Australian Prime Minister Anthony Albanese described as “extraordinary” on Monday a decision by social media platform X to challenge in court a cyber regulators’ order for the removal of some posts about the stabbing of a bishop in Sydney.
Police have charged a 16-year-old with a terrorism offence in the attack on an Assyrian church bishop, Mar Mari Emmanuel, last Monday. Videos online showed the attacker, restrained by the congregation, shouting at the bishop for insulting Islam.
Albanese criticised the broadcast of violent images and said some social media content exacerbated the pain of many people.
“I find it extraordinary that X chose not to comply and are trying to argue their case,” Albanese told a press conference, adding that X’s response to the order by a government panel contrasted with that of other social media providers.
“This isn’t about freedom of expression,” Albanese said.
“This is about the dangerous implications that can occur when things that are simply not true … are replicated and weaponised in order to cause division.”
In this case, the promotion of negative statements had the potential to inflame a very difficult situation, he added.
The Australian panel, known as the eSafety Commissioner, works to remove harmful online content. It had ordered X to remove certain posts that “publicly commented” on the attack.

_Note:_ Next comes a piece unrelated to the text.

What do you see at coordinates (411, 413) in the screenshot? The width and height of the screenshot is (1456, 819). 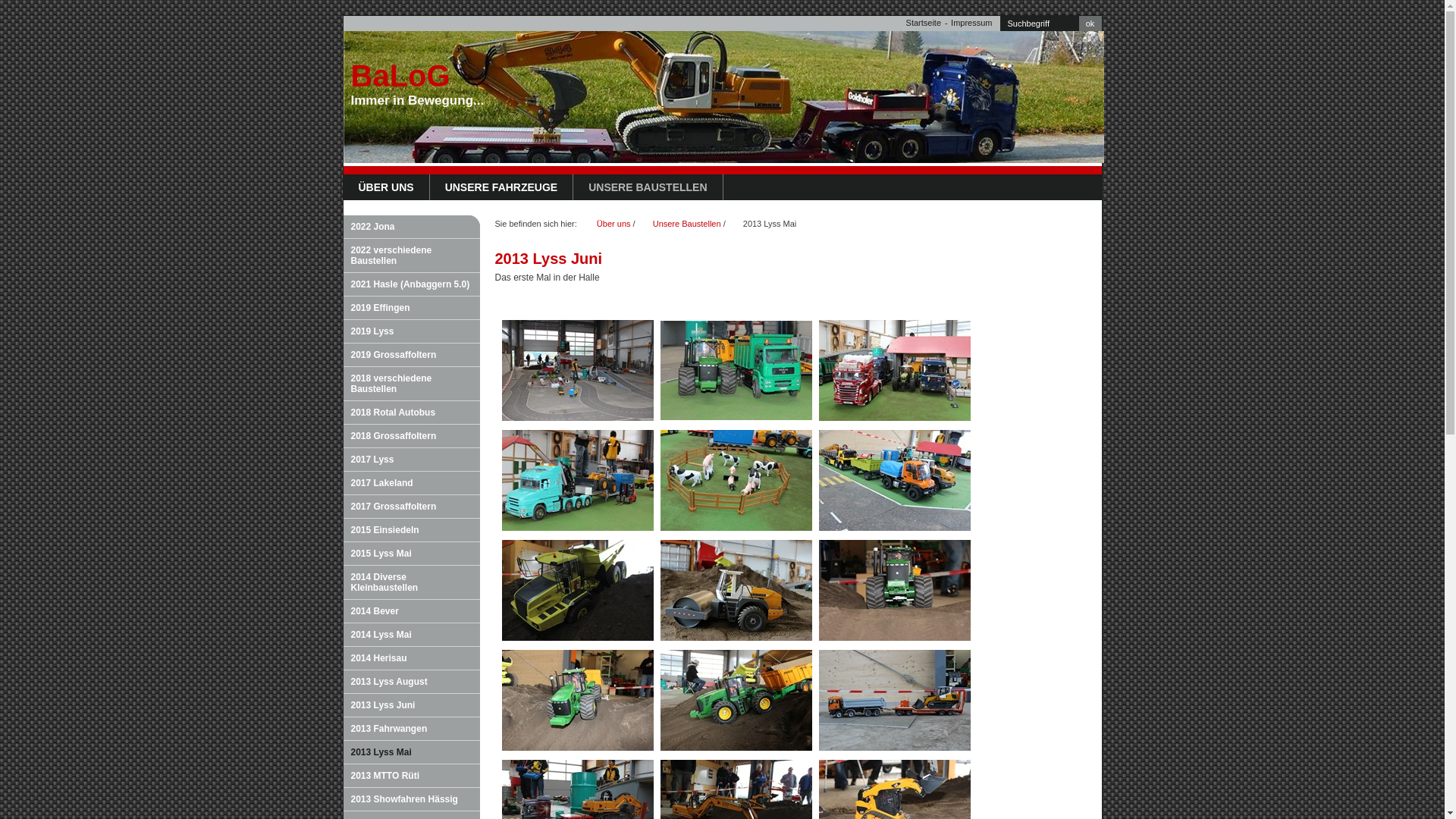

But X responded that the posts did not violate its rules on violent speech, adding that the regulator had no authority to dictate content its users can see globally, an approach it vowed to challenge in court as being “unlawful and dangerous”.
“The Australian censorship commissar is demanding ‘global’ content bans!” entrepreneur Elon Musk, who bought Twitter for $44 billion in 2022 and renamed it as X last year, said in a post.
Several lawmakers have criticised social media for not doing enough to remove misinformation over the stabbing.
Last year the regulator said X had become Australia’s top platform for online hate since Musk lifted bans on a reported 62,000 accounts.